▶ _EXERCISE INPUT_:
===============
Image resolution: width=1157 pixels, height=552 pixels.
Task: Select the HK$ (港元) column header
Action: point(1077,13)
===============
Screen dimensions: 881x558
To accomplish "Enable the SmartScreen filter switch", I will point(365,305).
===============
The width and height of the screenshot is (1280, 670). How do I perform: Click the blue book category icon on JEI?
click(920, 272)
===============
Rewrite the rows from the line holding "The width and" through the line holding "click(920, 272)", inclusive, swapping "blue" for "red" and leaving everything else the same.

▶ _COMPLETE ANSWER_:
The width and height of the screenshot is (1280, 670). How do I perform: Click the red book category icon on JEI?
click(920, 272)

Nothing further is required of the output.